The bounding box delimits the geographic extent.
```{r eval=verify_galax_records}
rq_input <- list("scientificname"=list("type"="exists"),
"family"="Diapensiaceae",
geopoint=list(
type="geo_bounding_box",
top_left=list(lon = -98.16, lat = 48.92),
bottom_right=list(lon = -64.02, lat = 23.06)
)
)
```
Search using the input you just made
```{r eval=verify_galax_records}
diapensiaceae_records_USA <- idig_search_records(rq_input, limit=1000)
```
## Download Media Records
To download media records from the Media API, we will use the function `idig_search_media()`. Here the `rq`, or record query, indicates we want to download all the records where the `scientificname` is equal to [Galax urceolata](https://en.wikipedia.org/wiki/Galax).
```{r eval=verify_galax_records}
galax_media <- idig_search_media(rq=list(scientificname="Galax urceolata"))
```
```{r eval=verify_galax_records}
colnames(galax_media)
```
When fields are not specified, default columns include the following:
| Column | Description |
|---------------|---------------------------------------------------------|
| accessuri | Unique identifier for a resource, |
| datemodified | date last modified, which is assigned by iDigBio |
| dqs | data quality score assigned by iDigBio |
| etag | tag assigned by iDigBio |
| flags | data quality flag assigned by iDigBio |
| format | media format, |
| hasSpecimen | TRUE or FALSE, indicates if there is an associated record for this media |
| licenselogourl | media license, ) |
| mediatype | media object type |
| modified | date modified, |
| recordids | list of UUID for associated records |
| records | UUID for the associated record. Use this field to connect Record downloads with Media downloads |
| recordset | indicates the iDigBio recordset the observation belongs too! |
| rights | media rights, |
| tag | general keywords or tags, |
| type | media type, |
| uuid | Universally Unique IDentifier assigned by iDigBio |
| version | media record version assigned by iDigBio |
| webstatement | media rights, |
| xpixels | as defined by EXIF, x dimension in pixel |
| ypixels | as defined by EXIF,y dimension in pixels |
### More ways to search
The media search above retained `r tryCatch({if(nrow(galax_media)) nrow(galax_media) else "N/A"}, error = function(e){cat("error in vignette: ", e$message)})` rows, however some of these observations do not have information in the `accessuri` field.
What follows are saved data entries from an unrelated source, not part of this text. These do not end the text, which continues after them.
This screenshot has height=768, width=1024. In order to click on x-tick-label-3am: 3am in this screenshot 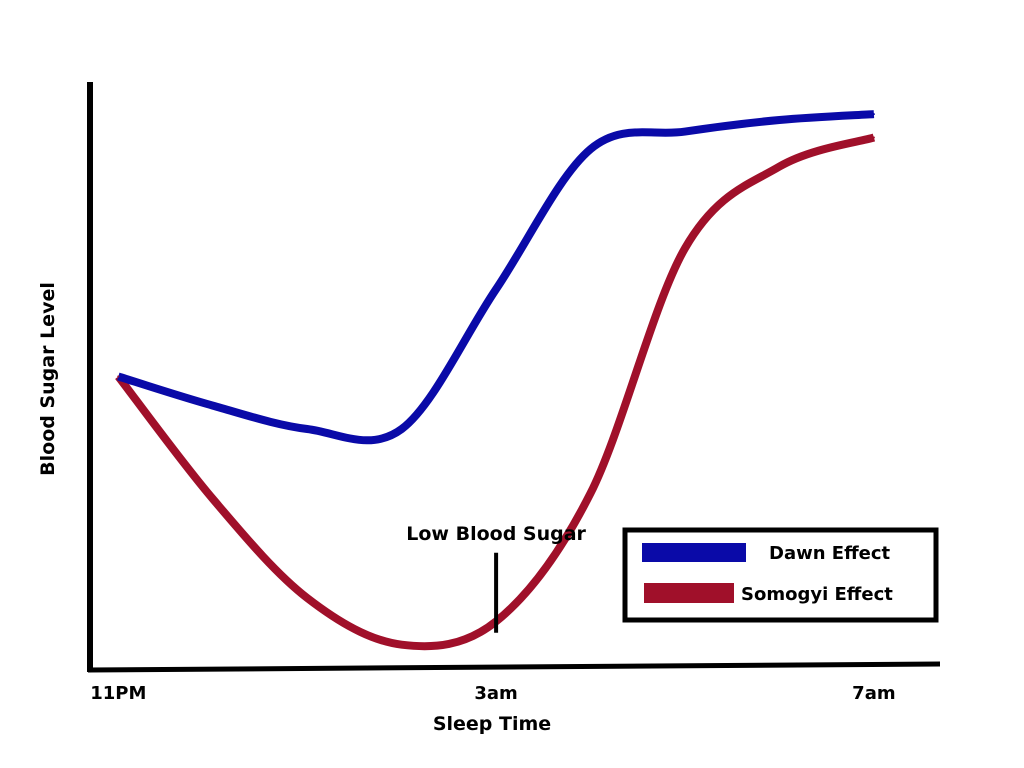, I will do `click(496, 694)`.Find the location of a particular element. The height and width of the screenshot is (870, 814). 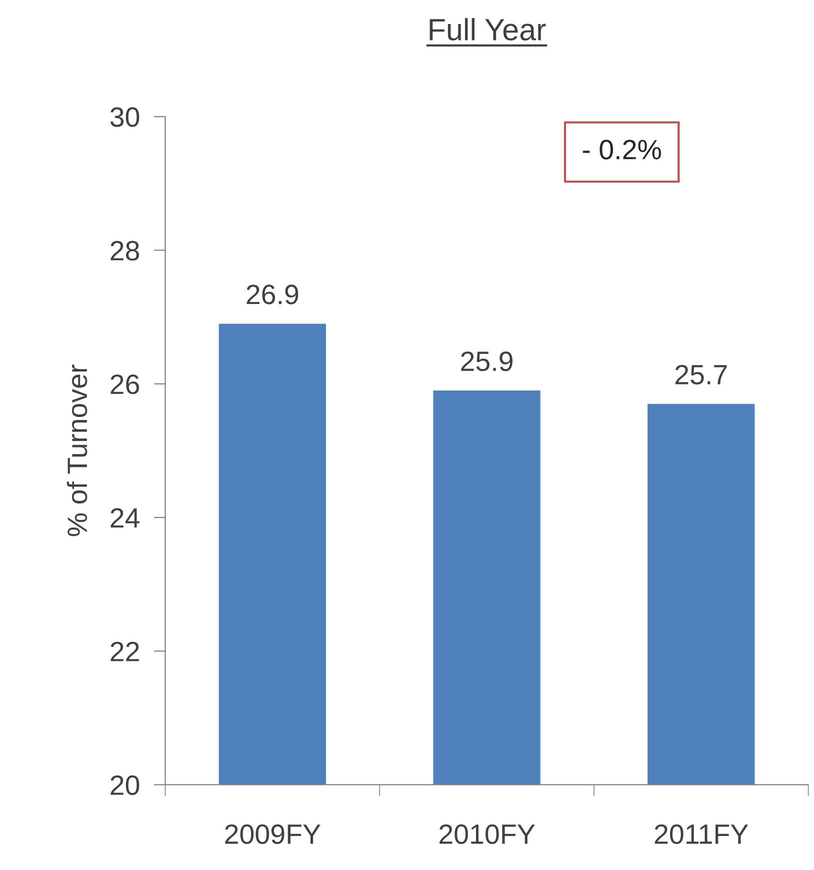

data-label: 25.7 is located at coordinates (701, 374).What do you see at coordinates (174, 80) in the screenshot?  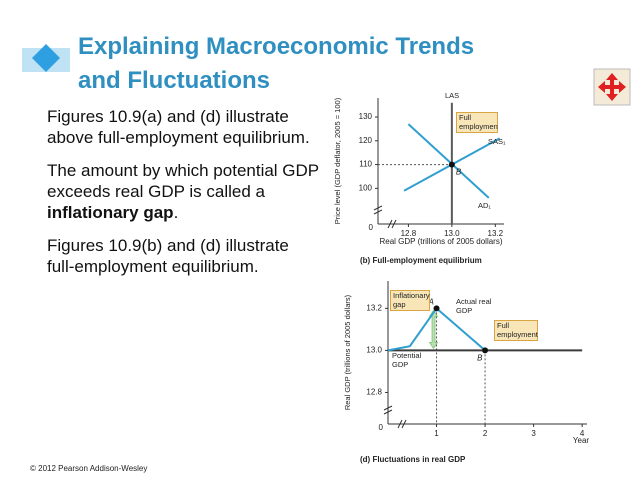 I see `title-line: and Fluctuations` at bounding box center [174, 80].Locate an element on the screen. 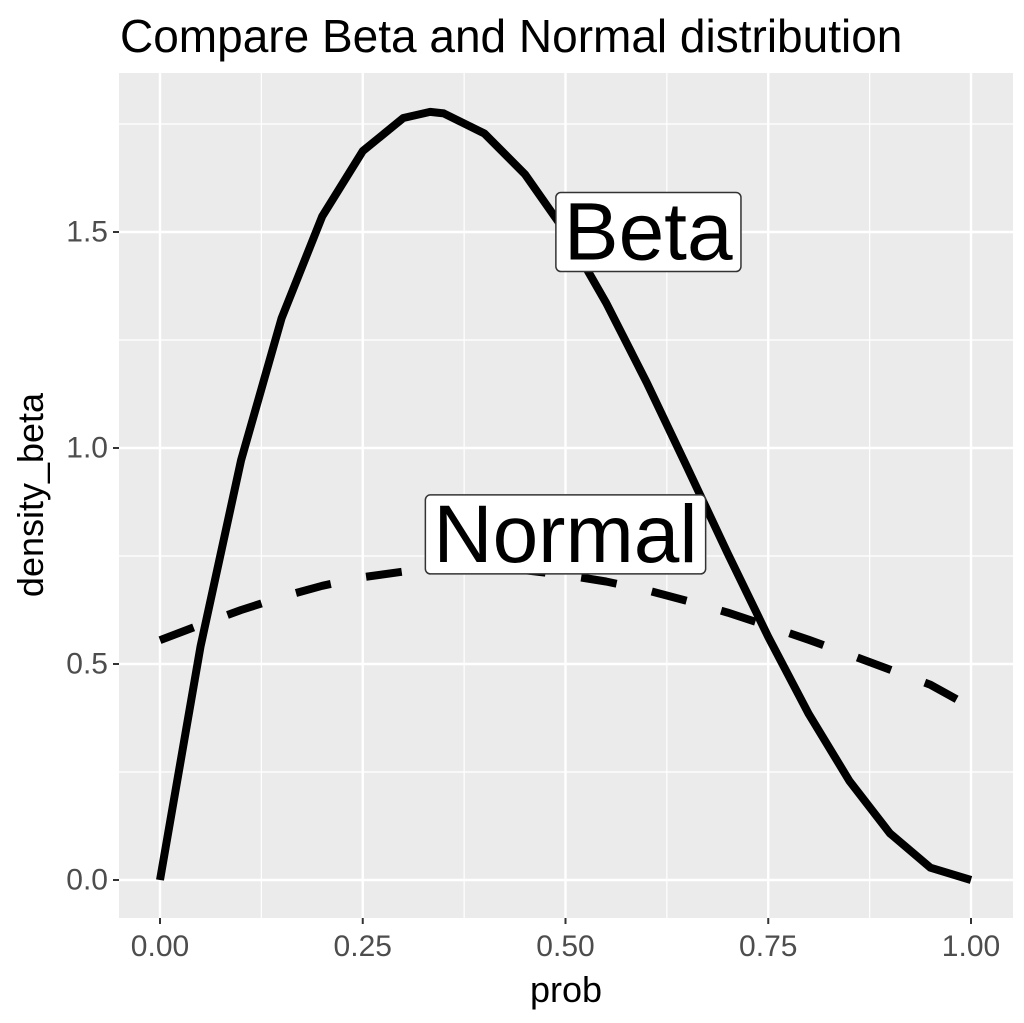  x-tick-label: 1.00 is located at coordinates (971, 946).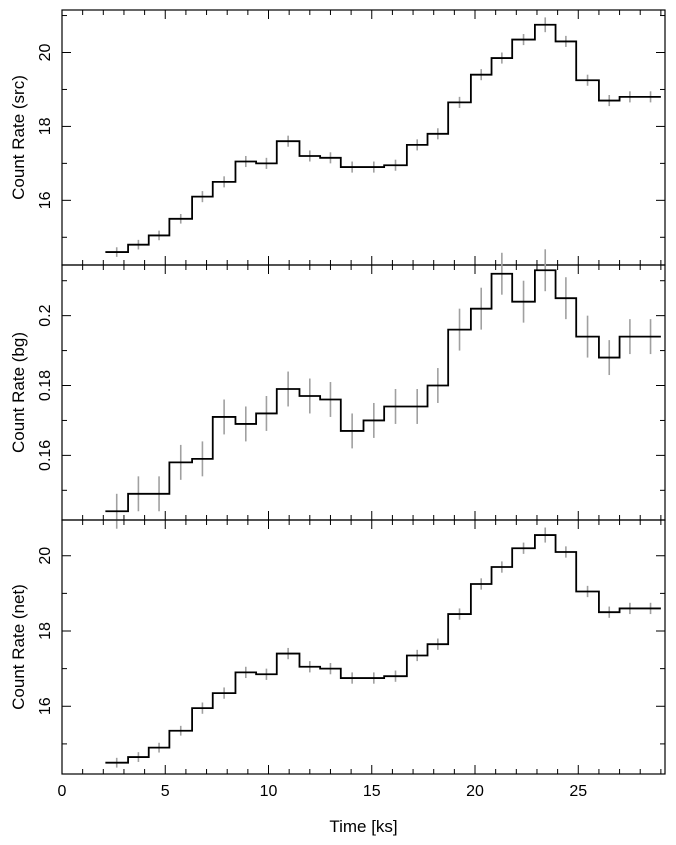 The image size is (676, 845). Describe the element at coordinates (18, 392) in the screenshot. I see `y-axis-title: Count Rate (bg)` at that location. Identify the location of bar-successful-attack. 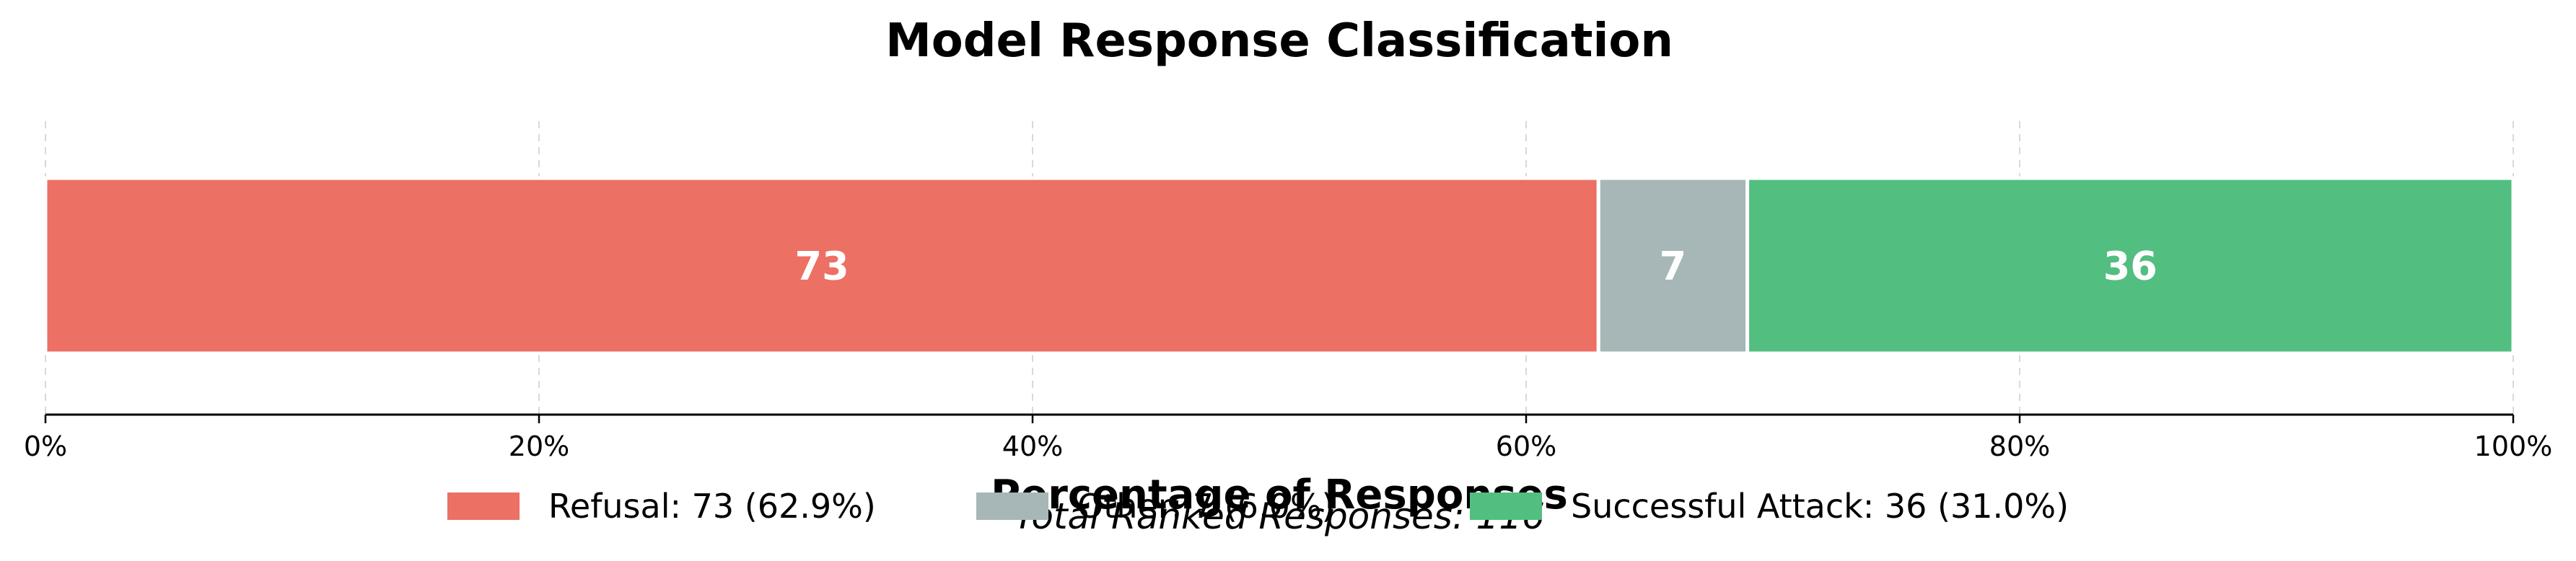
(2130, 266). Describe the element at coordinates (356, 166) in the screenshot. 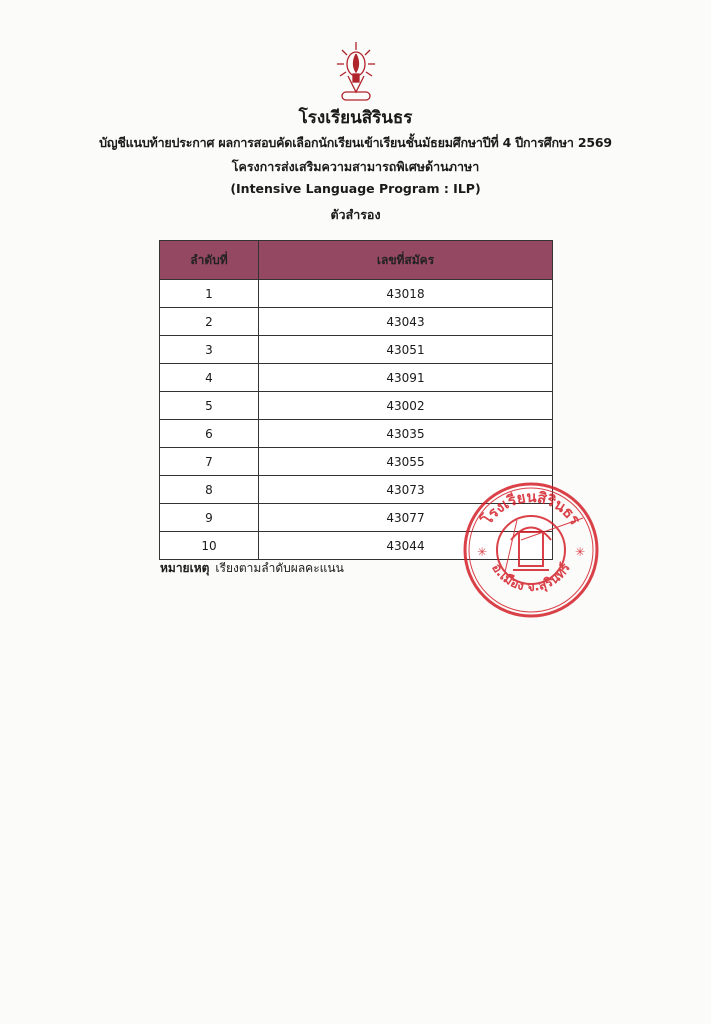

I see `program-thai: โครงการส่งเสริมความสามารถพิเศษด้านภาษา` at that location.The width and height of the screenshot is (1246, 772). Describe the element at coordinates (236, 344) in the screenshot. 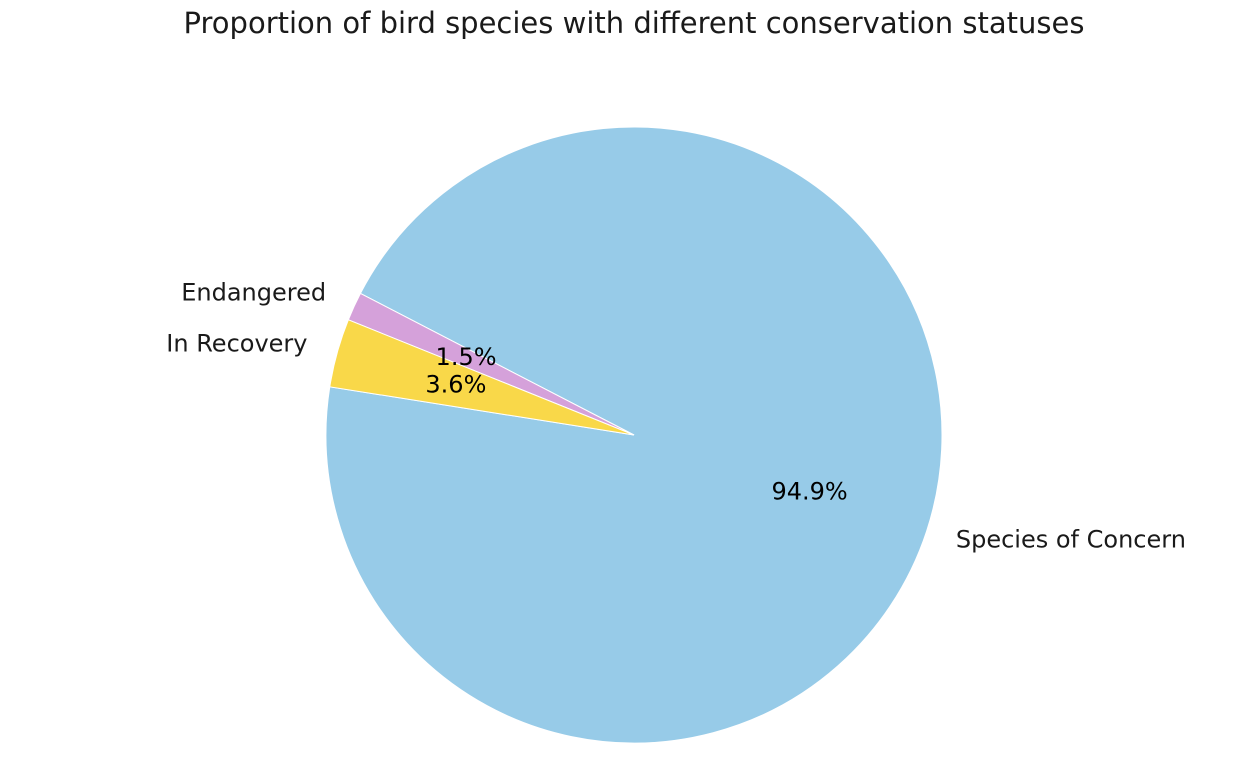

To only obtain records with `acessuri`, we indicate we only want records where `data.ac:accessURI` exist, by setting `mq`, or media query, as followed:
```{r eval=verify_galax_records}
galax_media2 <- idig_search_media(rq=list(scientificname="Galax urceolata"),
mq=list("data.ac:accessURI"=list("type"="exists")))
```
Now we have `r tryCatch({if(nrow(galax_media2)) nrow(galax_media2) else "N/A"}, error = function(e){cat("error in vignette: ", e$message)})` observations with `accessuri`!